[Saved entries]
----------
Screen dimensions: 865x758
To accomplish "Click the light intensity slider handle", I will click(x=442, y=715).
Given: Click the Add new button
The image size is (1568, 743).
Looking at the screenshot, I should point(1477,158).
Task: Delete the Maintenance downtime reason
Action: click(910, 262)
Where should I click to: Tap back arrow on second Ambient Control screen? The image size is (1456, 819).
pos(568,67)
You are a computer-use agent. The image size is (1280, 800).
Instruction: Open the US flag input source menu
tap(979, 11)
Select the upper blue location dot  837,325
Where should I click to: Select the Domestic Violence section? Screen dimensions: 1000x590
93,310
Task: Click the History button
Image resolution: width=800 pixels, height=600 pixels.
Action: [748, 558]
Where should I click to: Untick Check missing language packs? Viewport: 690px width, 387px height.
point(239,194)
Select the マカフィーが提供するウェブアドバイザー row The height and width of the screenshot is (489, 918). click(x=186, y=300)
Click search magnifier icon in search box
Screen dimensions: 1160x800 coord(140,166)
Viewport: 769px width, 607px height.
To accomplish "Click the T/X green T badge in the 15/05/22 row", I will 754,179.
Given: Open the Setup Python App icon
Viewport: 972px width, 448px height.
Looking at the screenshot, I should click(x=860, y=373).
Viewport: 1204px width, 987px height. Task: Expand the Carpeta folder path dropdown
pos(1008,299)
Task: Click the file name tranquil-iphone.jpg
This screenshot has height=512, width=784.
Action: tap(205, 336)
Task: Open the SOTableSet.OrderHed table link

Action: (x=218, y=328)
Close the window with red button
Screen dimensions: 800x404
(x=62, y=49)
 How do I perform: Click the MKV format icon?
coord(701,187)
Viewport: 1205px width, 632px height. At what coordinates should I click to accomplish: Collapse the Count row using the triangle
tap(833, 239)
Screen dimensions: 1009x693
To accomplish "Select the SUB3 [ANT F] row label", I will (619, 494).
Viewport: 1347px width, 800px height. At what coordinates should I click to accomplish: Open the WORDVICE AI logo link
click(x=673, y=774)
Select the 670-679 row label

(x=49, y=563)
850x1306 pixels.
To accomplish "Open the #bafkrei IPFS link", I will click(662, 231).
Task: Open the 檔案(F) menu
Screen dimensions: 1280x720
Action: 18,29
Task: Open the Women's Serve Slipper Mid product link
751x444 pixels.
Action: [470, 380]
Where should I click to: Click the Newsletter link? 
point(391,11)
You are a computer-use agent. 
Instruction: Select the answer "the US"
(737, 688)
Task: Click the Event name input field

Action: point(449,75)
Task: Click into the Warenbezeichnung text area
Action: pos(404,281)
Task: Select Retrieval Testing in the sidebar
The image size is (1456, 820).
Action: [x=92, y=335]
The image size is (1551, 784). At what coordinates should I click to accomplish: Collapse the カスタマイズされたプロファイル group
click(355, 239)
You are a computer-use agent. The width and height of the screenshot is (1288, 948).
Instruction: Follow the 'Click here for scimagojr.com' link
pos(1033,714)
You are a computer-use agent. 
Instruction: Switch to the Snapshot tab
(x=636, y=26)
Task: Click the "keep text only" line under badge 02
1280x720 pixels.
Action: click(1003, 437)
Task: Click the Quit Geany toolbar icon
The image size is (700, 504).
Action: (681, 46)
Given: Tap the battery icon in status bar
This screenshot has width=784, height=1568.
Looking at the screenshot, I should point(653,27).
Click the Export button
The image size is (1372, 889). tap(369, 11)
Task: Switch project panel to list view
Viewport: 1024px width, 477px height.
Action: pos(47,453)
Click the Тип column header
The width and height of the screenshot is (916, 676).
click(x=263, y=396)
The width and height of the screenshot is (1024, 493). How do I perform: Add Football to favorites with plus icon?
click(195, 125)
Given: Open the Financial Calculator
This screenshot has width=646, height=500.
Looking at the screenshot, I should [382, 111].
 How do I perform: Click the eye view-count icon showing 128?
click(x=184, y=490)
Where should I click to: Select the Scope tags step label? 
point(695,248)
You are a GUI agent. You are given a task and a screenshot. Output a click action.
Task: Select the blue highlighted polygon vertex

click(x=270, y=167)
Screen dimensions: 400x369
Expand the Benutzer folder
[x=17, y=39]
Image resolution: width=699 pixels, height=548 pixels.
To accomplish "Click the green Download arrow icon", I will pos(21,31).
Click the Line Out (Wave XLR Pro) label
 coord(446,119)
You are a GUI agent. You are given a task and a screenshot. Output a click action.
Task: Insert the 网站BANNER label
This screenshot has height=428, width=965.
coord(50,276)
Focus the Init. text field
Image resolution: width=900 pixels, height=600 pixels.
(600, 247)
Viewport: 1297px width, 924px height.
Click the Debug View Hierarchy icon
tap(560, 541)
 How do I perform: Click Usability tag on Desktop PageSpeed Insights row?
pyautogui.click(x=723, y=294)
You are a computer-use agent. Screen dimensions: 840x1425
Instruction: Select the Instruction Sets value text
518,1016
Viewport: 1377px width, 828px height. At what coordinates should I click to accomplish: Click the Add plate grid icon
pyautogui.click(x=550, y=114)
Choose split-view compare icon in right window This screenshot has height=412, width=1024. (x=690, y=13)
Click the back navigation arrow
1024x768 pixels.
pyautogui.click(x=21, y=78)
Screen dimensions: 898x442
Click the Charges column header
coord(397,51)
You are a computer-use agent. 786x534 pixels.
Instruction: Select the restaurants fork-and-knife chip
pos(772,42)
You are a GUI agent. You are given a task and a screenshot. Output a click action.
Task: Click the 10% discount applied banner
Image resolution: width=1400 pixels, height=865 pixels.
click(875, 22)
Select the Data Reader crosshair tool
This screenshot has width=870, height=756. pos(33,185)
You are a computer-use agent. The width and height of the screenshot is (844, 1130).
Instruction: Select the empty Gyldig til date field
----------
### Work task
What are the lines above that hold the string "agent"? Copy them.

### Reply
You are a computer-use agent. The image size is (1280, 800).
You are a computer-use agent. 
You are a computer-use agent. The width and height of the screenshot is (1288, 948).
You are a computer-use agent. 
You are a GUI agent. You are given a task and a screenshot. Output a click action.
You are a GUI agent. You are given a task and a screenshot. Output a click action.
You are a computer-use agent. Screen dimensions: 840x1425
You are a computer-use agent. 786x534 pixels.
You are a GUI agent. You are given a task and a screenshot. Output a click action.
You are a computer-use agent. The width and height of the screenshot is (844, 1130).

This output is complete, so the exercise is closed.